A word-for-word copy of the entries is the goal; leave out the pictures.
───── DATA TO EXAMINE
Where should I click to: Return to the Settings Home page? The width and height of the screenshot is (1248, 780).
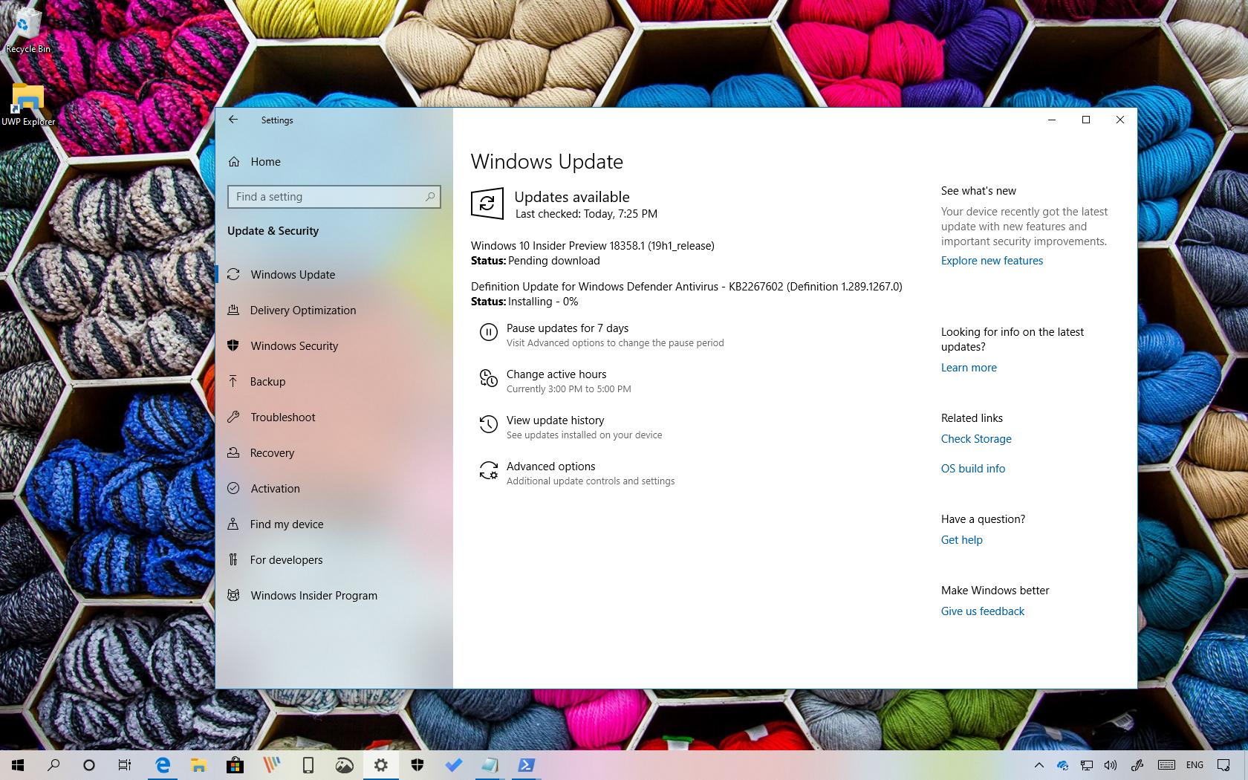pos(265,161)
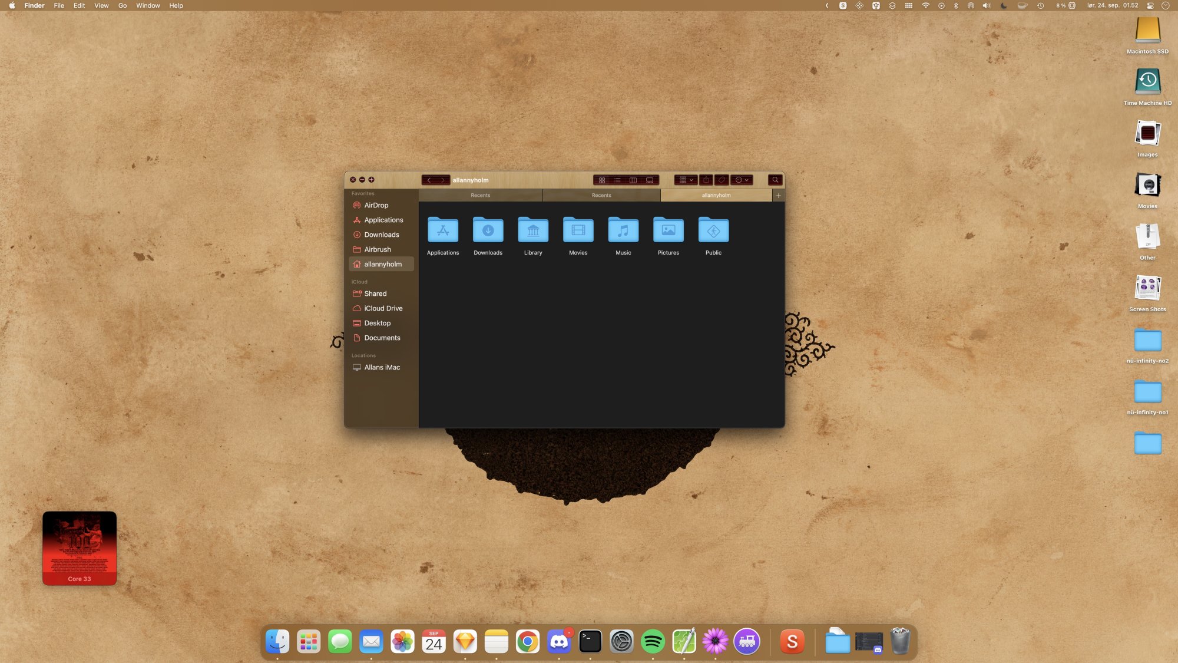Switch to gallery view in Finder toolbar
This screenshot has height=663, width=1178.
click(650, 180)
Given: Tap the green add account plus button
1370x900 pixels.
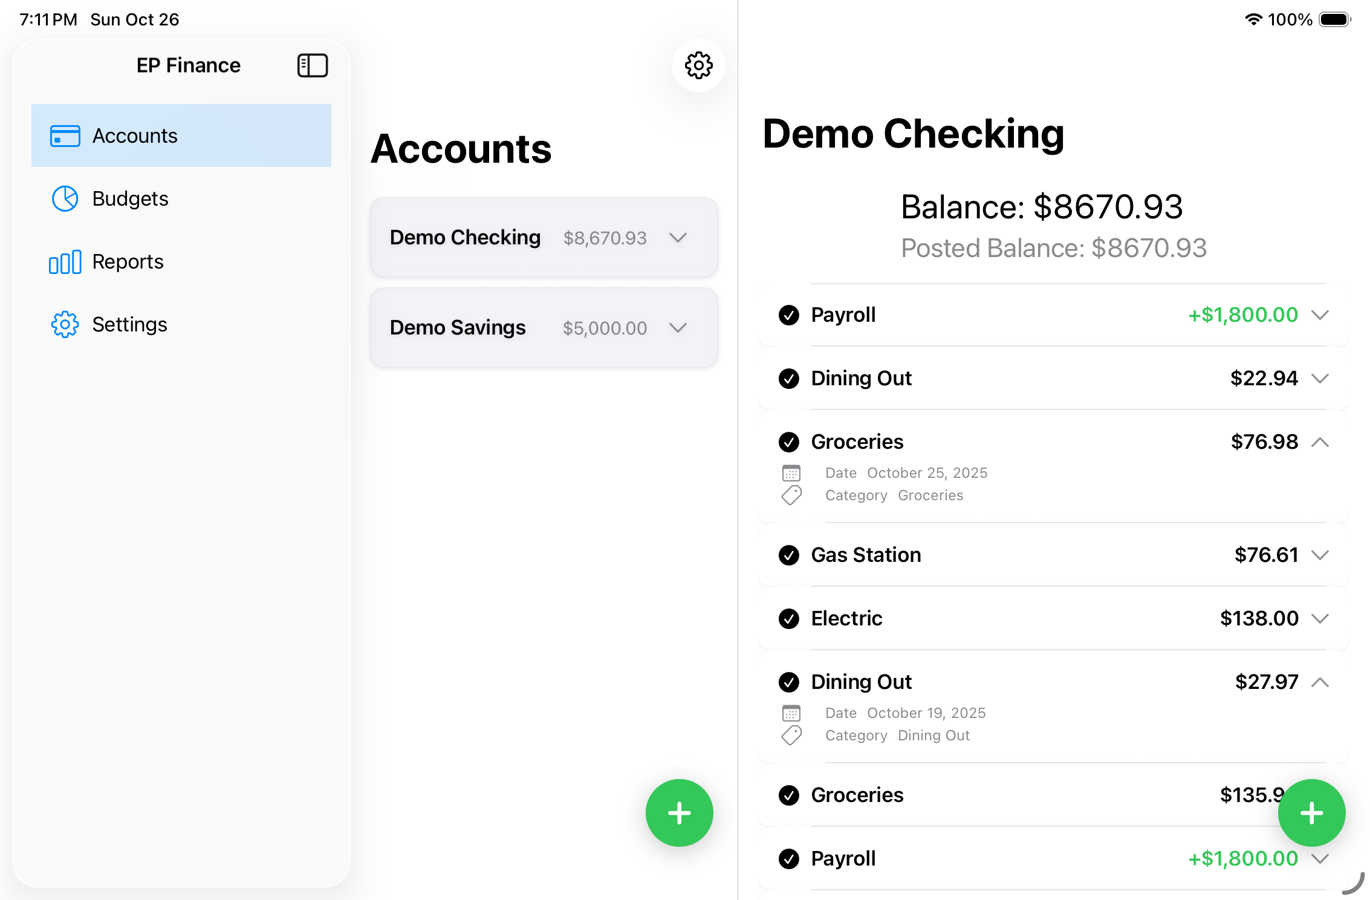Looking at the screenshot, I should pyautogui.click(x=679, y=812).
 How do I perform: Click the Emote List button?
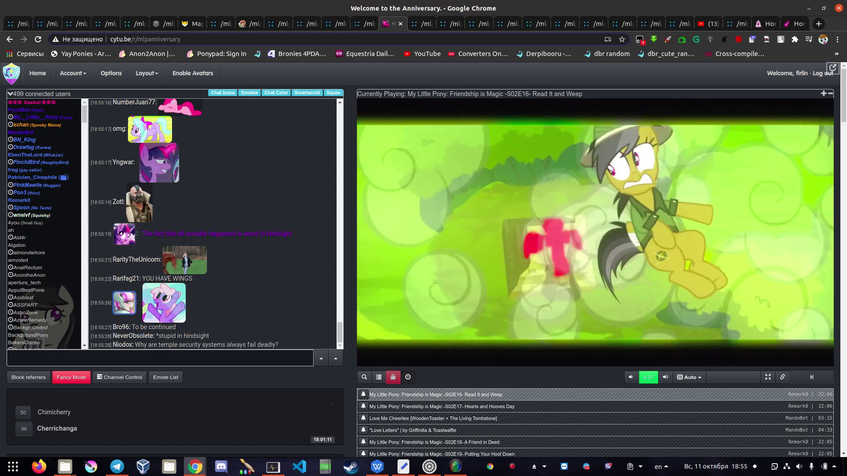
──────────
■ **TASK SOLUTION**
Where should I click to: Return to the Settings Home page? The width and height of the screenshot is (1248, 780).
pos(265,161)
Switch to gallery view in Finder toolbar
This screenshot has height=663, width=1178.
click(650, 180)
Given: Tap the green add account plus button
1370x900 pixels.
Looking at the screenshot, I should pyautogui.click(x=679, y=812).
 How do I perform: Click the Emote List button?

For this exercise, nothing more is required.